*Texte présenté*:
○ ○ ○ ○

Intervention de Najat Vallaud-Belkacem

Réunion du 15 juillet 2014 à 16h00
Commission des affaires économiques

Najat Vallaud-Belkacem, ministre des droits des femmes, de la ville, de la jeunesse et des sports, sur la politique de la ville :

J'ai en effet hérité du travail considérable réalisé par François Lamy pour faire aboutir une réforme attendue depuis des décennies et souvent reportée. Grâce aux critères objectifs et transparents que vous avez retenus, nous pouvons aujourd'hui mieux concentrer nos moyens sur les territoires qui en ont le plus besoin.

Votre commission a beaucoup apporté à ce projet de loi, dont je salue tout particulièrement le rapporteur, François Pupponi. Adoptée à une large majorité, cette réforme n'est pas un énième « plan Marshall » pour les banlieues – formule dont on connaît l'inefficacité. En revanche, elle rendra notre politique de la ville beaucoup plus efficace. Elle entrait dans sa phase opérationnelle lorsque j'ai pris mes nouvelles fonctions. Les 1 300 quartiers prioritaires de métropole sont désormais identifiés, et la liste de ceux des départements et collectivités d'outre-mer sera publiée en septembre. Vous connaissez parfaitement la méthode de carroyage selon le niveau de revenu des habitants qui s'est appliquée.

À partir de cette carte, les élus locaux et les préfets ont engagé un travail de délimitation précise de ces nouveaux territoires, en tenant compte de la réalité fine du terrain. Nous espérons que cette phase s'achèvera en septembre.

Les quartiers qui ne répondent pas aux critères de concentration urbaine de pauvreté et sortent de la politique de la ville bénéficieront, comme vous l'avez prévu dans la loi, d'une veille active. Ils pourront ainsi profiter de l'ingénierie de la politique de la ville pour construire un contrat de ville. Nous nous attacherons tout particulièrement à mobiliser le droit commun en faveur de ces quartiers.

Concentrer les moyens ne signifie pas, en l'occurrence, faire des économies. À cet égard, je suis heureuse de confirmer que les 330 millions d'euros de crédits d'intervention de la politique de la ville seront préservés dans le prochain budget triennal. Ces crédits, je le rappelle, sont consacrés au monde associatif, au lien social, aux programmes de réussite éducative, aux adultes relais, etc. Nous pourrons donc redistribuer davantage aux territoires qui en ont le plus besoin.

○ ○ ○ ○

*Exercice court A*:
Modifiez les lignes de données depuis celle qui contient « Image resolution: width=730, height=2576. » jusqu'à celle qui contient « Application (521, 23) » en remplaçant « Contact Us » par « Contactez-nous ». Tout le reste doit rester identique.

*Données à traiter*:
○ ○ ○ ○

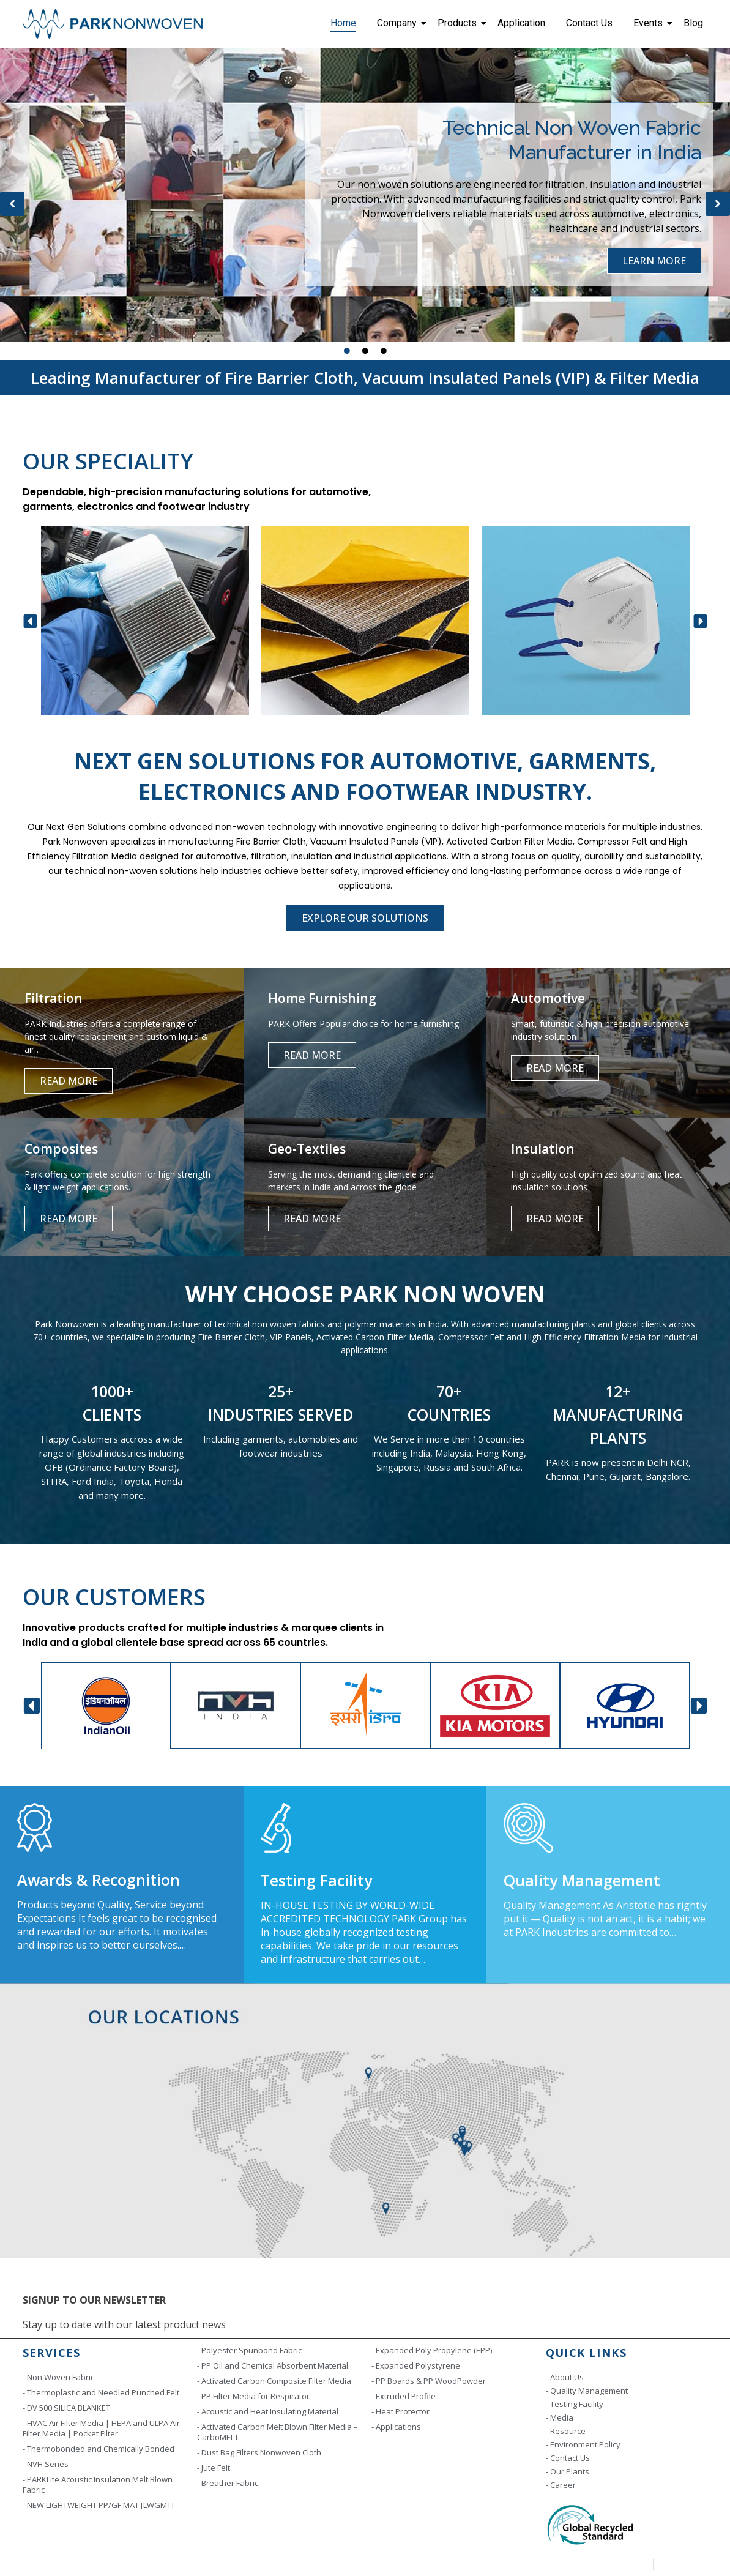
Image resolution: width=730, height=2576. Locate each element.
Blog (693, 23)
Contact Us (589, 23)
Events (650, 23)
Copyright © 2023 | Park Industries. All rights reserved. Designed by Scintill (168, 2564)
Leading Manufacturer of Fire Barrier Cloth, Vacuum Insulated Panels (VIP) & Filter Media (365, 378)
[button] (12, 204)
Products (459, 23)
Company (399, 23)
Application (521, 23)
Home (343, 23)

○ ○ ○ ○

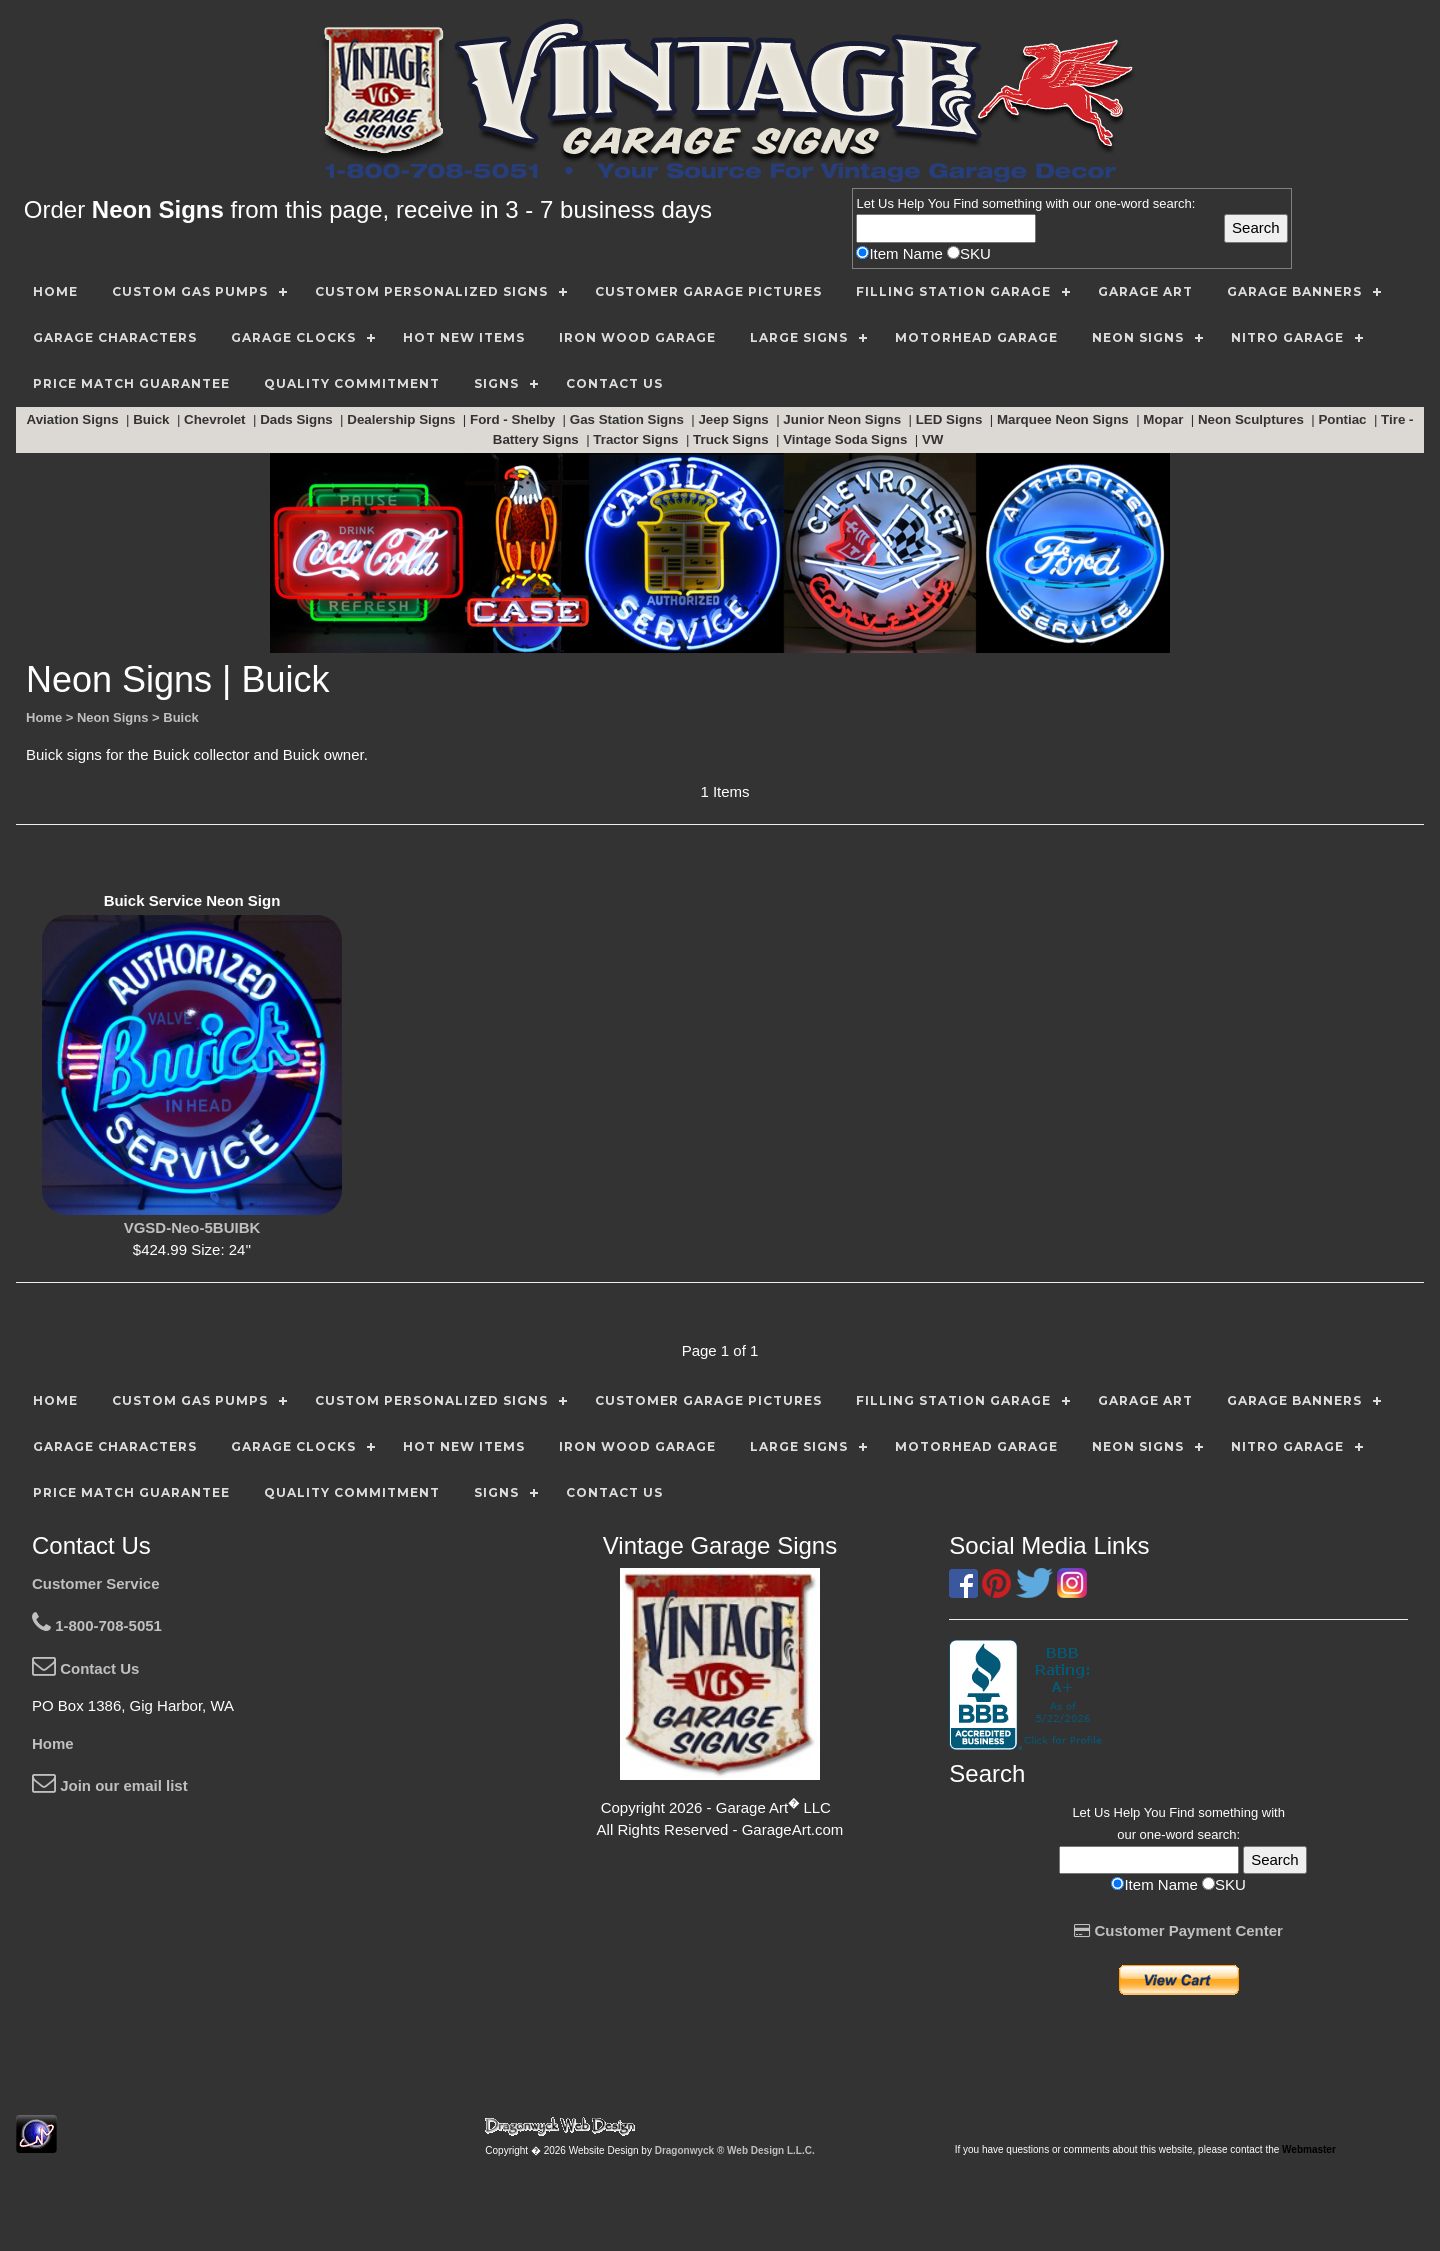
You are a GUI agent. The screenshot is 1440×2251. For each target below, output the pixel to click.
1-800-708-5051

○ ○ ○ ○

*Exercice court B*:
Recopiez mot pour mot le passage de l'intervention sur la politique de la ville qui va de « Les quartiers qui » jusqu'à « aux territoires qui en ont le plus besoin. ».

*Réponse correcte A*:
Image resolution: width=730, height=2576. Locate each element.
Blog (693, 23)
Contactez-nous (589, 23)
Events (650, 23)
Copyright © 2023 | Park Industries. All rights reserved. Designed by Scintill (168, 2564)
Leading Manufacturer of Fire Barrier Cloth, Vacuum Insulated Panels (VIP) & Filter Media (365, 378)
[button] (12, 204)
Products (459, 23)
Company (399, 23)
Application (521, 23)

*Réponse correcte B*:
Les quartiers qui ne répondent pas aux critères de concentration urbaine de pauvreté et sortent de la politique de la ville bénéficieront, comme vous l'avez prévu dans la loi, d'une veille active. Ils pourront ainsi profiter de l'ingénierie de la politique de la ville pour construire un contrat de ville. Nous nous attacherons tout particulièrement à mobiliser le droit commun en faveur de ces quartiers.

Concentrer les moyens ne signifie pas, en l'occurrence, faire des économies. À cet égard, je suis heureuse de confirmer que les 330 millions d'euros de crédits d'intervention de la politique de la ville seront préservés dans le prochain budget triennal. Ces crédits, je le rappelle, sont consacrés au monde associatif, au lien social, aux programmes de réussite éducative, aux adultes relais, etc. Nous pourrons donc redistribuer davantage aux territoires qui en ont le plus besoin.